Fibre Optic Network Needs A Rethink

Workers lay fibre-optic cable in Nyeri town on August 18, 2020. FILE PHOTO | NMG

If you check the data from the latest published external debt register, you will discover that one of the expensive commercial debts is a $71 million loan we took from China to pay Huawei to build for us the National Optic Fibre Backbone (Nofib) network.

As a matter of fact, the debt ledger put the amount outstanding as at June 30, 2018, at a whopping Sh5.8 billion.

Repayable in semi-annual instalments, we started servicing this loan in March 21, 2019 and will continue paying until September 2028. Under Phase 1 of the project that was completed in 2009 Huawei built a national backbone with access points in most of the district headquarters and some border towns.

Currently, the fibre optic ring passes through 58 towns in 35 counties across Kenya.

But where is the value for money for this massive investment and huge expenditure of taxpayer resources?

According to an audit report tabled in Parliament this week, the government has not been receiving much value for money from the billions of shillings it has invested in building the network.

Telkom Kenya that manages the cable under an agreement has failed to surrender to the government half of the profits collected from data service providers using the fibre optic network.

The situation has been made worse by the fact the licence allowing the fibre optic infrastructure to operate lapsed several years ago. Which begs the question: if the government is not getting value for money from this expensive investment, shouldn’t we be thinking about establishing a new State-owned company to manage and run the network?

Granted, the thinking today is that the government must keep rolling back the frontiers of the State and should therefore not create and own more parastatals.

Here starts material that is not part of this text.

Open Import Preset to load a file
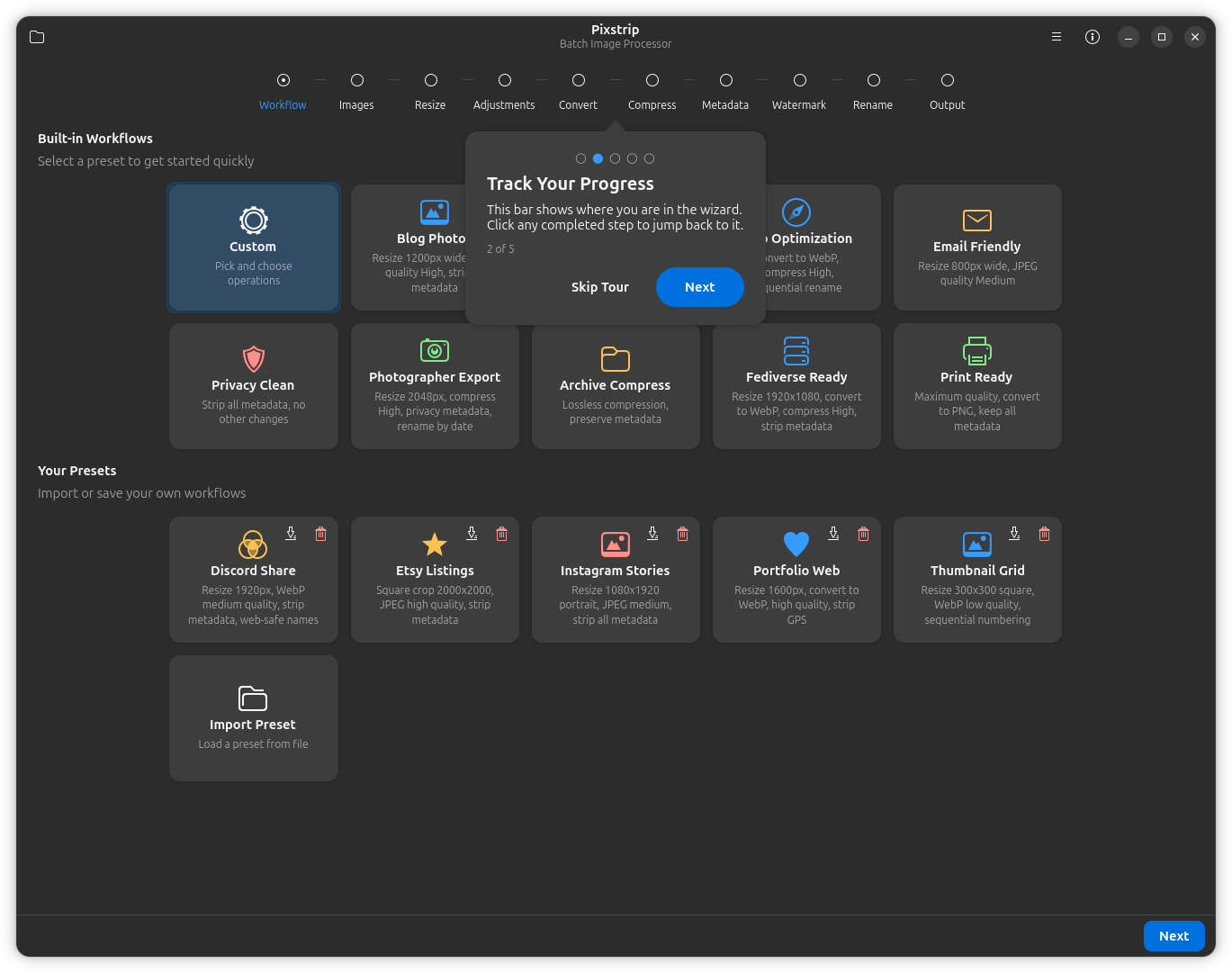coord(253,718)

But how can you justify having expensive foreign debts in your books when the investment you made from the money you borrowed is not giving you any returns? How about the option of bringing in an international player procured competitively to run and manage the infrastructure under well spelt-out performance parameters and on a long concession?

Several countries in the region have established state-owned companies to run and own state-built national broadband infrastructure.

The point here is this: We need to urgently begin a national conversation on the most optimal way of getting value for money from the investment the taxpayer has made in Nofbi.

Parliament must insist on a comprehensive value for money audit from this expensively-built infrastructure. The Nofbi saga is yet another illustration of how the government is yet to think through a clear strategy on how it wants the telecommunications sector to evolve and grow.

Shouldn’t we be thinking about new policies to guide this critical industry into consolidating into a sector with a few but more profitable players?

Or, have we decided that the current situation where we only have one profitable player is what is in the long-term interest of the consumer of telecommunications and the country at large?

The biggest weakness has been failure by policy to guide the industry into a thoroughly competitive sector with more than one profitable player — where consumers enjoy competitive prices and consumer protection issues are observed keenly.

Way back in 2018, the Communications Authority of Kenya invited the public to make submissions on a telecommunications competition market study that was conducted by the consultant Analsysys Mason.

One of the suggestions made was that the market needed to adopt what is known in jargon as asymmetric mobile termination rates as a corrective remedy and to promote more competition in a market dominated by one player.

Others proposed a system known as ‘bill and keep interconnection model’.

Six years later, the government is yet to give direction on these issues.